Progenesis QI for Proteomics

Get more done with label-free analysis

Label-free LC‑MS analysis provides users with a wide range of benefits when compared to labeled techniques, including:

• Reduced protein loading
• No labelling reagent costs
• Reduced fractionation and sample handling
• Increased sequence coverage per protein
• Increased overall proteome coverage
• Ability to compare more conditions within one experiment

Maintain statistical power in your analysis without data sacrifice

The quantify-then-identify approach taken by Progenesis QI for proteomics enables you to automatically align the features in each sample and create an in-silico aggregate map containing every peptide in the complete sample set. This aggregate map is used to consistently detect and quantify features across all samples and create a data matrix with no missing values, irrespective of the number of samples or replicates, enabling statistical power maintenance in the analysis without sacrificing potentially important data or the need for imputation.

Evaluate the quality of LC-MS input data with QC metrics

QC metric tools aim to prevent you from wasting valuable time performing analysis on sub-optimal LC-MS data, and include readouts such as LC peak width, feature dynamic range, precursor mass error, missed cleavage count, and peptide per protein count. Additionally, these QC metric tools can also be used to guide process optimization and troubleshooting. 

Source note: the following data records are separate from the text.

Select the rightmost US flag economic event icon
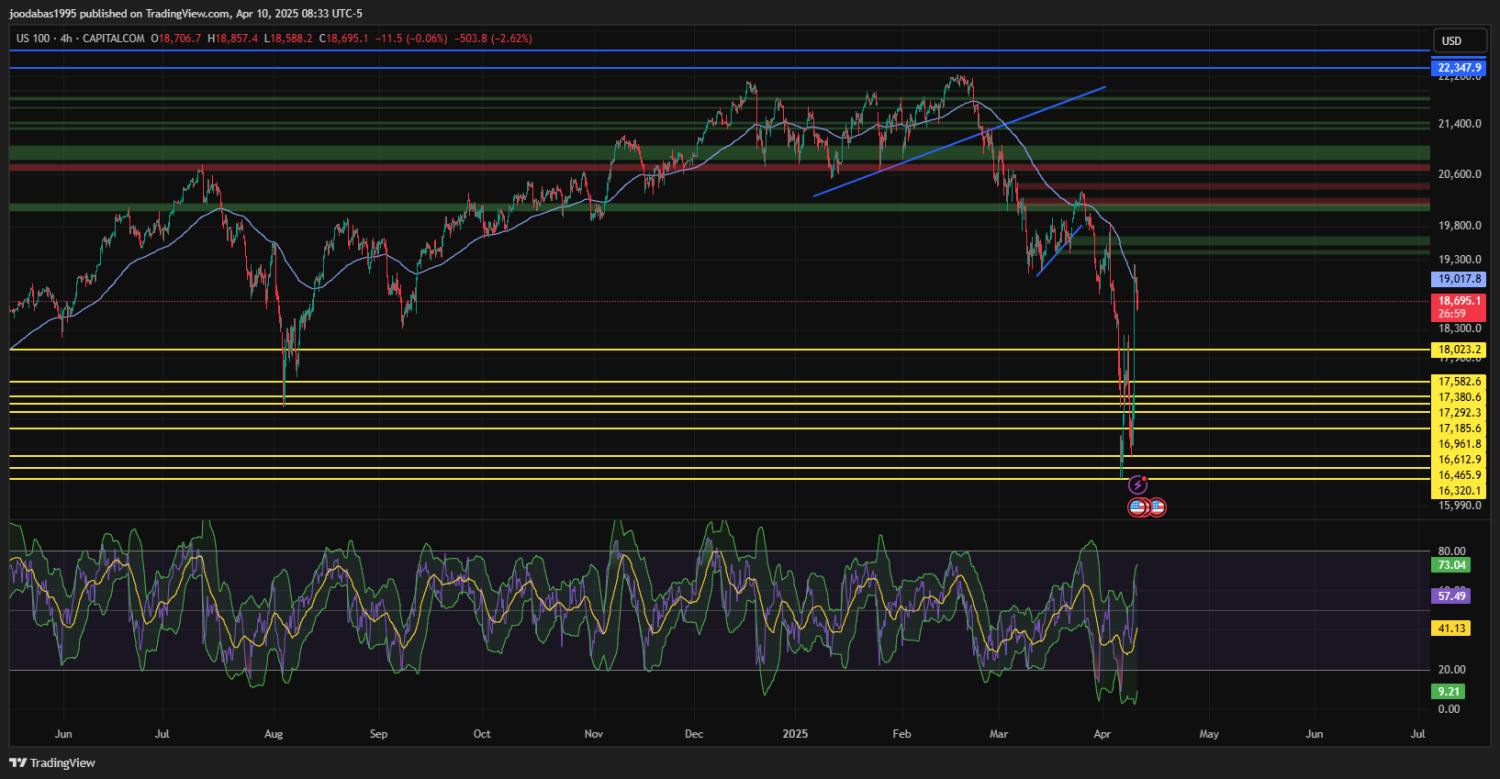pyautogui.click(x=1157, y=507)
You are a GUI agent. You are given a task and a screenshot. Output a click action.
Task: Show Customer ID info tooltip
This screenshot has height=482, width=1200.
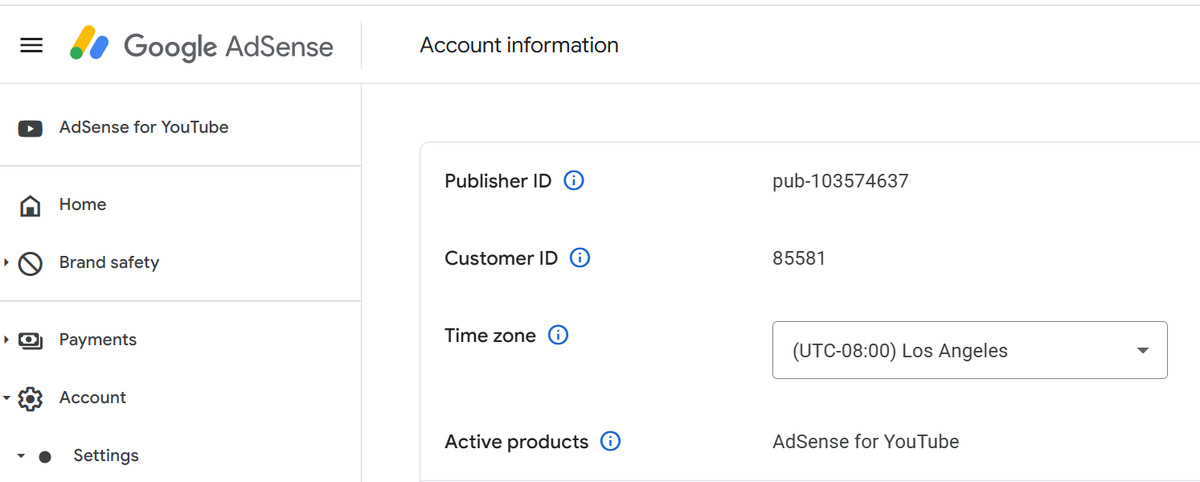(580, 258)
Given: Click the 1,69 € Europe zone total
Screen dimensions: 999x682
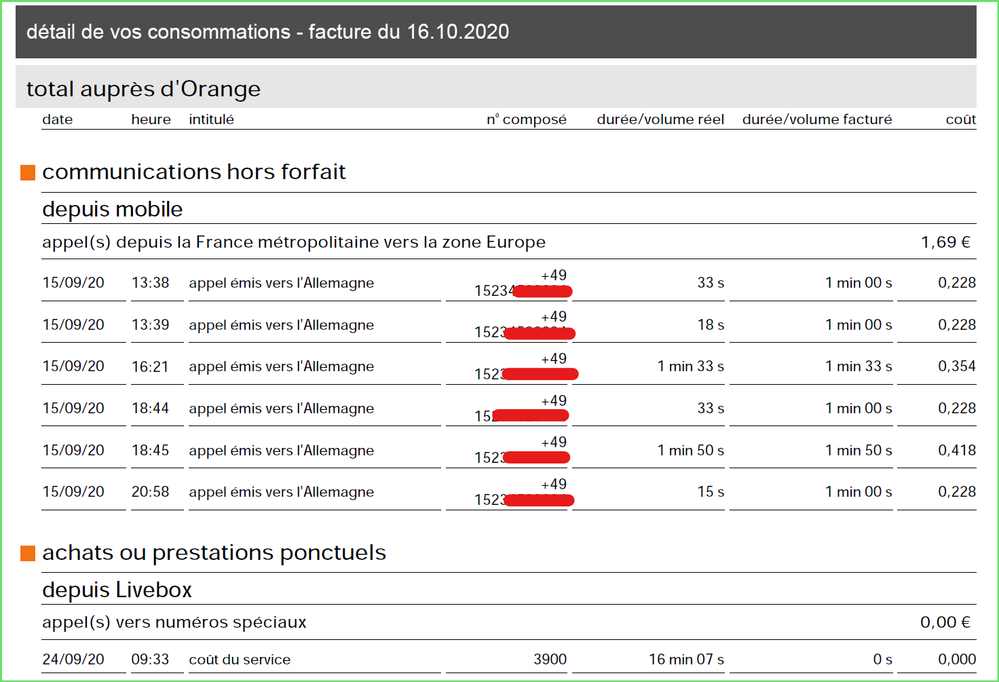Looking at the screenshot, I should 945,243.
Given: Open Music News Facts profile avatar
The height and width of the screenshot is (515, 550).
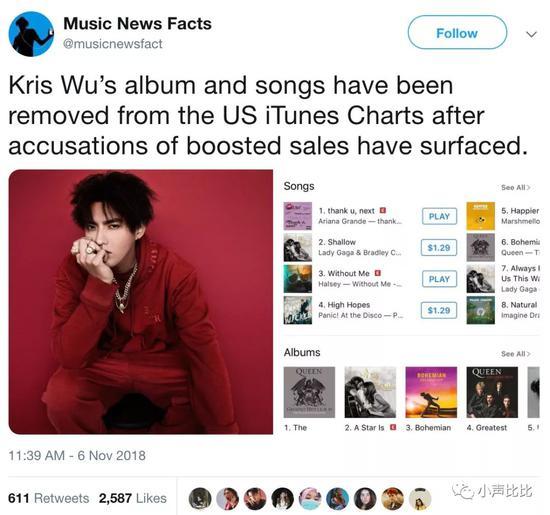Looking at the screenshot, I should [31, 34].
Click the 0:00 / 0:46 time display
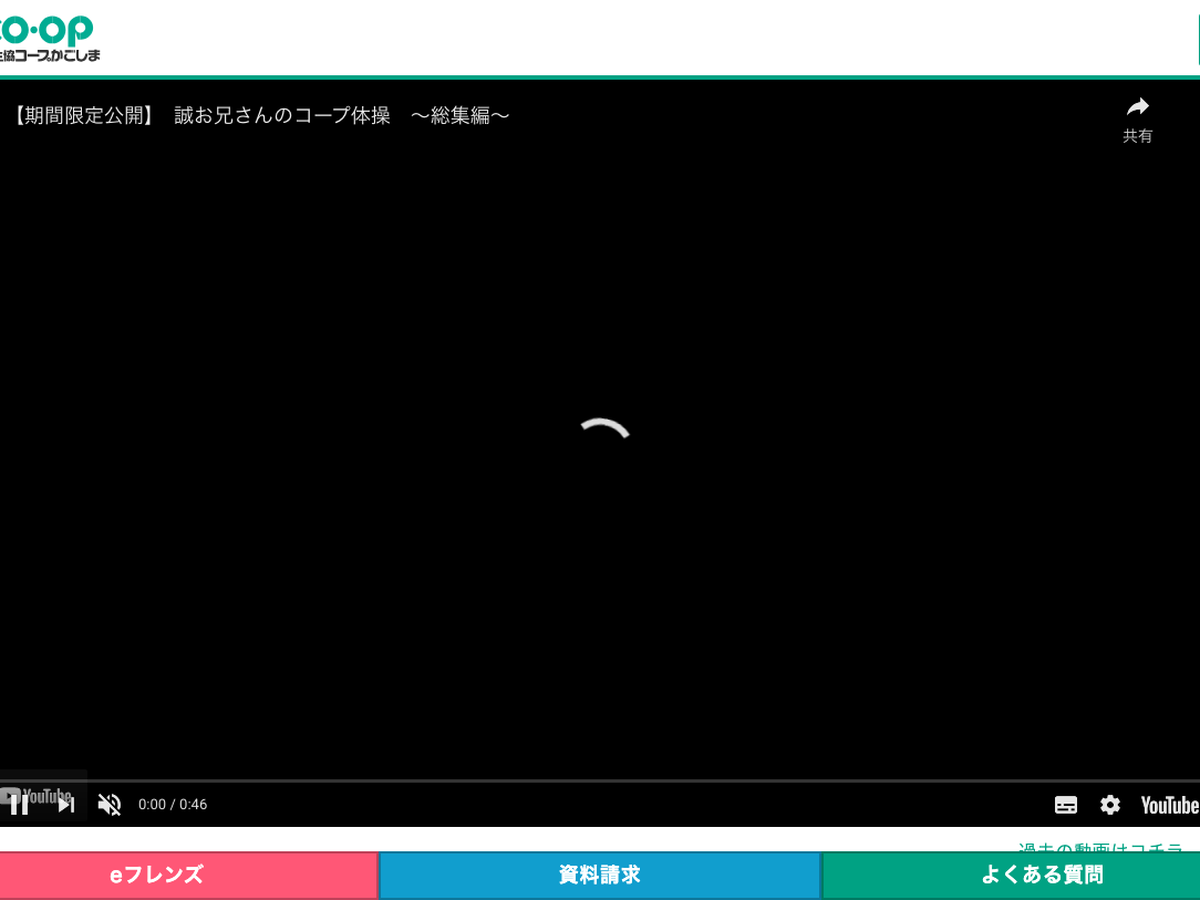This screenshot has width=1200, height=900. tap(173, 804)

Reliable quantification based on unique peptides and ion abundance

Progenesis QI for proteomics quantifies peptides based on ion abundance and offers the facility to utilize a spiked internal standard and user selectable "HiN" metrics to estimate absolute abundance.

The Progenesis QI for proteomics also automatically combines peptide ion quantification and identification from search results and if desired, allows the quantification of proteins based only on unique peptides.

Protein identification using multiple database search engines

Progenesis QI for proteomics is highly flexible in that it can be used to search both DIA and DDA data using a variety of user-selectable search engines. Data from multiple searches can also be combined in a single experiment. Additionally, if required, the software can be supplied with ProteinLynx Global Server (PLGS) facilitating the analysis of Waters MS^E, HDMS^E, DDA, and HD-DDA data.

Guided data-processing workflow

The menu-guided workflow in Progenesis QI for proteomics helps to guide you through the experimental steps in the software. If required, automation routines allow you to seamlessly move through multiple stages to maximize opportunities for unsupervised overnight and weekend data processing.

• Data import
• Automatic reference run selection and alignment
• Automatic peak picking and normalization
• Automatic protein quantification
• Protein database search

Understand protein differences with Pathway Analysis

How do we understand the protein differences in our experiments? One option is to use Pathway Analysis, which determines which biological pathways are implicated in the data and thus provides the next level of information for biological contextualization. The more efficient method is to use Progenesis QI for proteomics, which features export tools that easily and quickly interface with third-party Pathway Analysis programs, efficiently identifying the protein differences in experiments.